Kita sudah menghabiskan waktu cukup banyak untuk mempelajari Matius 16:13-26. Selama 10 hari kita merenungkan ayat-ayat ini. Dan beralasan sekali. Menyediakan satu titik untuk perputaran peristiwa dalam kisah Injil. Sampai titik tersebut kita memusatkan perhatian mengenai siapa Yesus itu. Setelah itu penekanannya bergeser kepada apa saja yang dimaksudkan tentang Keallahan.
Dan pusat dari arti itu adalah dua salib-milik Kristus dan milik kita. Ajaran mengenai kedua salib itu mencakup inti dari arti ajaran Kristen, mengenai Kemesiasan dan pemuridan.

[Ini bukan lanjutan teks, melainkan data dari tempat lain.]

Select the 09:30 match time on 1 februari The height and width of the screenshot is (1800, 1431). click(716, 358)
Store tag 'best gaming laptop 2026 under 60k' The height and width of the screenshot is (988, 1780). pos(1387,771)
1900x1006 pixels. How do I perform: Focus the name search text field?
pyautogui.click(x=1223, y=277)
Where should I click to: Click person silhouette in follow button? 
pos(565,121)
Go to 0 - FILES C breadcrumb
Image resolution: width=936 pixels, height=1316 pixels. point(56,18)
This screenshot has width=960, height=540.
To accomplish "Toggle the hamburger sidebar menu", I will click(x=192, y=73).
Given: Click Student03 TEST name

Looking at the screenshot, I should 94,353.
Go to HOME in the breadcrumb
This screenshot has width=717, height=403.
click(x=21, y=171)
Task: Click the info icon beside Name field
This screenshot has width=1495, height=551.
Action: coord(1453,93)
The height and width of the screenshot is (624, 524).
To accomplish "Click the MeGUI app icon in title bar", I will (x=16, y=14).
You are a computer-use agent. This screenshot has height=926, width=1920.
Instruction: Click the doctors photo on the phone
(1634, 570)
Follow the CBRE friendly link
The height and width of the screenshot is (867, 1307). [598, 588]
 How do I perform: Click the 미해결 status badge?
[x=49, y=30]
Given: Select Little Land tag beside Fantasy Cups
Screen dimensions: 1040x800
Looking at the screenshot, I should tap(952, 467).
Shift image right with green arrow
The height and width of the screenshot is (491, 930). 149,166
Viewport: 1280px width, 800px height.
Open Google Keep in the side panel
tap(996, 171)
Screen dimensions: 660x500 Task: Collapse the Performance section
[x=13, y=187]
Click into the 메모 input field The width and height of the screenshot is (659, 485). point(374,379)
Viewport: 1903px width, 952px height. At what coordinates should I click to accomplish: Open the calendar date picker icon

Untuk lebih mengerti ajaran Yesus yang berhubungan dengan salib saya, saya harus mengingat bahwa dosa, dalam pengertian paling mendasar, adalah meletakkan diri dan kehendak saya, dan bukan Allah dan kehendak-Nya- ; di pusat kehidupan saya. Dosa adalah pemberontakkan terhadap Dia dalam arti bahwa saya memilih menjadi penguasa kehidupan saya sendiri-dengan berkata “Tidak” kepada Allah dan “Ya” kepada diri sendiri.
Prinsip kehidupan yang berpusat pada diri sendiri ini adalah merupakan hal yang alami bagi semua manusia yang seharusnya mati. Maka Dietrich : Bonhoffer berbicara dalam hati mengenai apa artinya menjadi umat Kristen ketika dia menulis bahwa “ketika Kristus memanggil seseorang, dia memohonnya datang dan mati.”
Yesus menunjuk kepada masalah inti manusia ketika Dia menyatakan bahwa “Tak seorangpun dapat mengabdi kepada dua tuan” (Mat. 6:24). Dasar dari ini adalah: Siapa yang akan saya tempatkan di atas takhta kehidupan saya? Diri saya sendiri atau Allah? Saya tidak dapat mengabdi kepada keduanya pada saat bersamaan. Apabila saya berhadapan dengan tuntutan Kristus, saya harus menyalibkan Dia atau membiarkan dia menyalibkan diri saya. Tidak ada jalan tengah.
Dalam konteks tersebut maka kehilangan nyawa atau memerolehnya, dan memeroleh seluruh dunia atau kehilangan seluruh dunia, memunyai arti tersendiri. Apakan yang saya perlu tanyakan kepada diri saya sendiri tentang berapa harga saya? Di bidang apakah dan di tahap apakah saya bersedia menjual jiwa-raga saya dan menukarnya dengan harta dunia? Apakah karena popularitas, uang, prestise, “cinta,” “kesenangan,” atau sesuatu yang lain? Pada akhirnya ialah bahwa semua itu tidak membuat sesuatu perbedaan, karena saya masih tersangkut pada pilihan yang tidak mau beranjak pergi. Keputusannya selalu adalah antara memilih sesuatu atau Yesus.